Because of their daughter’s effervescent spirit, the Posts organized an upbeat memorial service in Cathedral Catholic’s gym. Children were told to dress in colorful casual clothes, and in honor of Amanda’s favorite drink they each received a “Got Milk?” sticker at the door.
When video of her gold medal- winning 800-meter run was shown during the service, the crowd stood up and cheered her to the finish line.
Just two-and-a-half months after she died, the Amanda Post Memorial Golf Tournament was inaugurated at the Lomas Santa Fe Country Club. It was organized by Keith McGuire, Greg’s friend and a fellow member of the North Coast Business Group. It’s the chief fundraiser for the scholarships and grants, which are handed out each spring by an eight-member selection committee that includes Greg and Missy. This year’s four-year scholarship recipients are Canyon Crest senior Kelly Bernd, who will run for UCLA, and Cathedral Catholic’s Claire Swafford, who will run for Gonzaga University. The next golf tournament is planned in April 2017 and a new event, a women’s Bunco Bonanza fundraiser, is scheduled for Oct. 1.

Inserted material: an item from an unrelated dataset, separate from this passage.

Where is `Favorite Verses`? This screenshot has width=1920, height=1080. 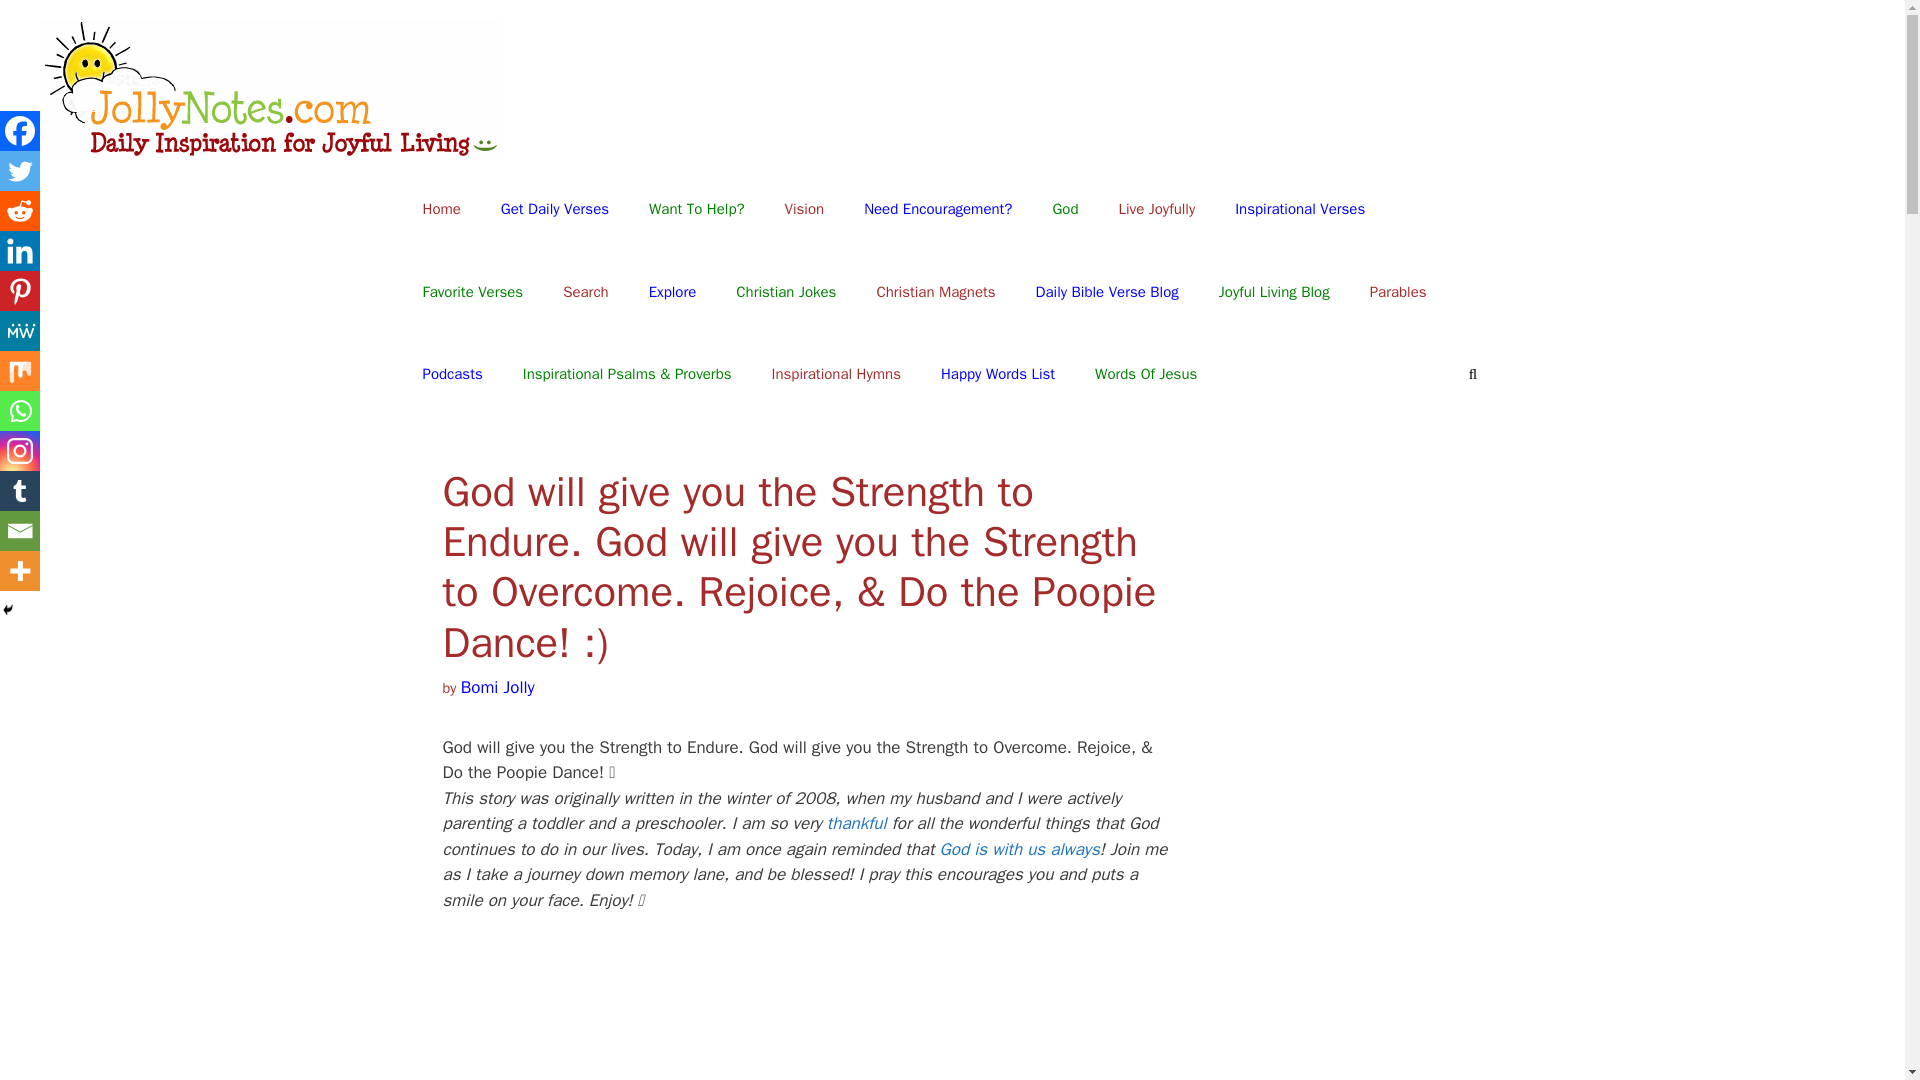 Favorite Verses is located at coordinates (472, 292).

Next week’s Amanda Post Track Meet isn’t a fundraiser but a way to promote Amanda’s favorite sport. Young boys and girls and running teams pay $5 to compete in the events, which include 100-, 400-, 800and 1,600-meter runs and a 4 x 100 relay. Cotter said the first meet last June drew more than 150 youths, and this year they’re hoping to attract 200. Registration is required by Saturday. For details, visit amandapostfoundation. com.
Cotter, who retired from teaching at Mission Estancia Elementary in 2014, has been instrumental in keeping Amanda’s legacy alive at her alma mater. In 2011, he worked with parents and staff to have the school’s track renamed for Amanda.
And with former principal Sharmila Kraft, he established Amanda’s Run. For years, the school has held a celebratory 1-mile run for graduating sixth-graders.
Now the event also includes an 800-meter race in Amanda’s name.
Greg and Missy say the spring months can be emotionally trying with so many events tied to Amanda’s memory. But Greg said he takes solace in knowing Amanda lived a full life in her 18 years and she knew how much she was loved.
After Amanda’s death, one of her girlfriends mailed the couple a sympathy card encouraging them to weigh the choice between having had Amanda for a brief time or not at all.
“It was a profound letter and it moved us deeply,” he said. “She was our child, nobody else’s, and we had the privilege of having her with us for 18 years. What a blessing to have shared those 18 years with this incredible young woman who lit up our lives.”